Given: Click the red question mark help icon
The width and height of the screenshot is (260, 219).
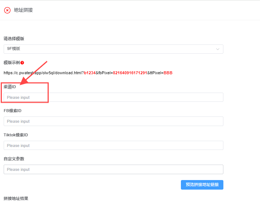Looking at the screenshot, I should pyautogui.click(x=22, y=63).
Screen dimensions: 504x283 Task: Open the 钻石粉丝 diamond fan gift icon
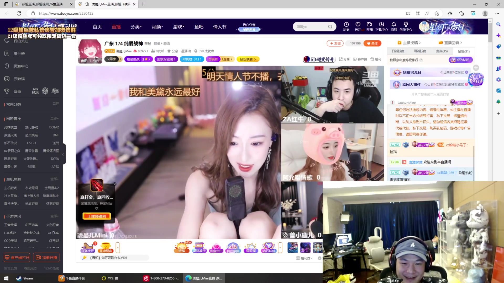(x=268, y=246)
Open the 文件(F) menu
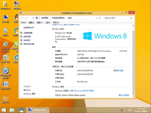Viewport: 151px width, 113px height. pyautogui.click(x=23, y=23)
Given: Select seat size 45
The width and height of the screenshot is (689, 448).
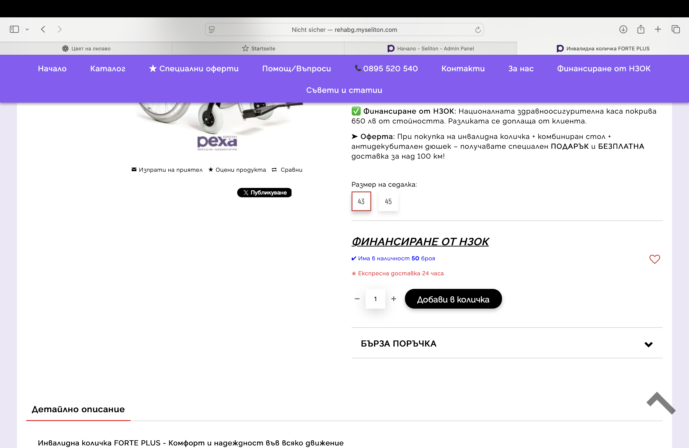Looking at the screenshot, I should pyautogui.click(x=388, y=201).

AIM:
Repeat the listing above line for line, with every character unchanged. Omit the pictures from your answer.

THE SOLUTION:
Given: Click the red question mark help icon
The width and height of the screenshot is (260, 219).
Looking at the screenshot, I should pyautogui.click(x=22, y=63).
Screen dimensions: 504x283 Task: Open the 钻石粉丝 diamond fan gift icon
(x=268, y=246)
Open the 文件(F) menu
Viewport: 151px width, 113px height. pyautogui.click(x=23, y=23)
Given: Select seat size 45
The width and height of the screenshot is (689, 448).
Looking at the screenshot, I should pyautogui.click(x=388, y=201).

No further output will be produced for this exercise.